At the same time, Hawaii has seen a rush of spring break visitors, which could continue for another month or so. The spring break travel period traditionally opens about the second week of March and runs through about the fourth week of April.

Carl Bonham, executive director of the University of Hawaii’s Economic Research Organization (UHERO), said in a video message on that safely bringing back visitors is key to recovering Hawaii’s economy across the islands.

Bonham said Hawaii in January led the nation with the highest unemployment rate at 10.2% and the highest increase.

He said the best way to get the 70,000 or so people who are still unemployed back to work is to recover tourism, which in March has averaged more than 12,000 arrivals per day into the state, or about 40% of where the state was in 2019.

“As we get into the summer and we’ve vaccinated many more people nationally and in Hawaii, those numbers will continue to grow, and we’ll be able to get families back to work again,” he said.

But reopening the economy has been an incredible balancing act on all the islands, not just Oahu.

State Department of Health officials Sunday reported 102 new coronavirus infections statewide, bringing Hawaii’s total since the start of the pandemic to 29,408 cases.

State health officials reported no new corona­virus-related deaths as the statewide death toll remained at 462.

Health officials also said Sunday that of the state’s total infection count, 1,104 cases were considered active.
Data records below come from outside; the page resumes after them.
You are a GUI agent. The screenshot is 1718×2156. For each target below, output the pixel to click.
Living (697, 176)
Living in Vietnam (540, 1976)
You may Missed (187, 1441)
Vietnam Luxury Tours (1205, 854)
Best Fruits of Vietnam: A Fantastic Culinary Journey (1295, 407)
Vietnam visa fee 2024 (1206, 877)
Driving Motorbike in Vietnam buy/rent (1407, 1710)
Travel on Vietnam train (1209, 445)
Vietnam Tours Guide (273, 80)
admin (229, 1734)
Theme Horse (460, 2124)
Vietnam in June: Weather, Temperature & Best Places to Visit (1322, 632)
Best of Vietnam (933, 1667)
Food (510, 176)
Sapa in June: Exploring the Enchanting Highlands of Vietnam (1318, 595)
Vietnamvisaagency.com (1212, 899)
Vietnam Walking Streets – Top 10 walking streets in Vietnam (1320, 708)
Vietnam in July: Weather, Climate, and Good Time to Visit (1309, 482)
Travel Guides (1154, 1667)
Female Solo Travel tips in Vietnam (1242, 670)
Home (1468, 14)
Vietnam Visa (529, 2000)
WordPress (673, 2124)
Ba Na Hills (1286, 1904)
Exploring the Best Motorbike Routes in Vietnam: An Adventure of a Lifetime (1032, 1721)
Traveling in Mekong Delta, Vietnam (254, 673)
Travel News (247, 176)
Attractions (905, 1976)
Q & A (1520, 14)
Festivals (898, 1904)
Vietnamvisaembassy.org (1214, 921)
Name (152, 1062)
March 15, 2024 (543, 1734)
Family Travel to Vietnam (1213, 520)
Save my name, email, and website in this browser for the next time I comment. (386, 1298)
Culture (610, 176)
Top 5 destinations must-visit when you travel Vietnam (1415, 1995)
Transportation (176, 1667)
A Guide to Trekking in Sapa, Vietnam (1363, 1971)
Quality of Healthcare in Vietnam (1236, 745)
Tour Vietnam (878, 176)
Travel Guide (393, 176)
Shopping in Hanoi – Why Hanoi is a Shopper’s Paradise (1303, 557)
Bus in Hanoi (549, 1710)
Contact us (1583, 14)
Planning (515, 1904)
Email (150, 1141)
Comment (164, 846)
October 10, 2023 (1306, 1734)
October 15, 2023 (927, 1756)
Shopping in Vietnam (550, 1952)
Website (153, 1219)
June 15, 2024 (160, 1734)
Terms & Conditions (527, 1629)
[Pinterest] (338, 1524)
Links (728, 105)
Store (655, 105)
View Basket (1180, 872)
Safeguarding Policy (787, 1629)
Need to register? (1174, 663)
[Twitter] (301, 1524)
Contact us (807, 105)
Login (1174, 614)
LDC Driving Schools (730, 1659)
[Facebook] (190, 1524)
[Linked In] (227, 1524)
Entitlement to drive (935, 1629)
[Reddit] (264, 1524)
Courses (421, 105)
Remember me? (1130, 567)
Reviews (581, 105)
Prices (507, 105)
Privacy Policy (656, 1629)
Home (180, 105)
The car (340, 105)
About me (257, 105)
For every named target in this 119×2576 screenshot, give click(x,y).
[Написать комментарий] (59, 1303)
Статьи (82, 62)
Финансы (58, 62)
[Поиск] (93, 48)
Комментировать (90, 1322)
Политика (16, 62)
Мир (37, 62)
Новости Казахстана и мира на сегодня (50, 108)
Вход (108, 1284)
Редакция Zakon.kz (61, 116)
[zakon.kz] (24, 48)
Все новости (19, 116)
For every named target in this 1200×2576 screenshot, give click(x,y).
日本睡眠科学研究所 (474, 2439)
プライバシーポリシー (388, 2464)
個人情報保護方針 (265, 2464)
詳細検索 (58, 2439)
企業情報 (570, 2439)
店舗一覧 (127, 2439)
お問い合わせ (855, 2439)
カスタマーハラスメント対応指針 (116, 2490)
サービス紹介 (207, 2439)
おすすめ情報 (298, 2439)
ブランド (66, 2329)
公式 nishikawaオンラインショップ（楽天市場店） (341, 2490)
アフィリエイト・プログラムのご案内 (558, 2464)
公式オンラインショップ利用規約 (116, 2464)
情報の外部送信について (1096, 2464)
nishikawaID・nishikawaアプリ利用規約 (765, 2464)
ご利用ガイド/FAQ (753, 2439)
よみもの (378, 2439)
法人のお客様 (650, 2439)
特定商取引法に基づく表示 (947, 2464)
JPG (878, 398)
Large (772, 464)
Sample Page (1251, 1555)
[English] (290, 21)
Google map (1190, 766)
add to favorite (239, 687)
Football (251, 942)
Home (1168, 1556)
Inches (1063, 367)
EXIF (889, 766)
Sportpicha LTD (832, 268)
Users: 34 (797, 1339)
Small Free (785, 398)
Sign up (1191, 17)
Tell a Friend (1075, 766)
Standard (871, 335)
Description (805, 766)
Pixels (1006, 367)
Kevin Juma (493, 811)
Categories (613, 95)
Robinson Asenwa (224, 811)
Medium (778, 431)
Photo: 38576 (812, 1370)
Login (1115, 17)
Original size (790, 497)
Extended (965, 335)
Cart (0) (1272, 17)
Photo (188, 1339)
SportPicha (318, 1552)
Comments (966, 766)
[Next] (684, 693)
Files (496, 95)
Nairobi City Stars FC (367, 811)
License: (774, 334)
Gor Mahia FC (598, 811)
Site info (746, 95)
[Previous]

Officials say they consider infections reported in the past 14 days to be a “proxy number for active cases.” The number of active cases in the state increased by 52 Sunday.

Health officials counted 6,549 new COVID-19 test results in Sunday’s tally, for a 1.5% statewide positivity rate. The state’s seven-day average positivity rate is 1.7%, according to the Hawaii COVID-19 Data dashboard.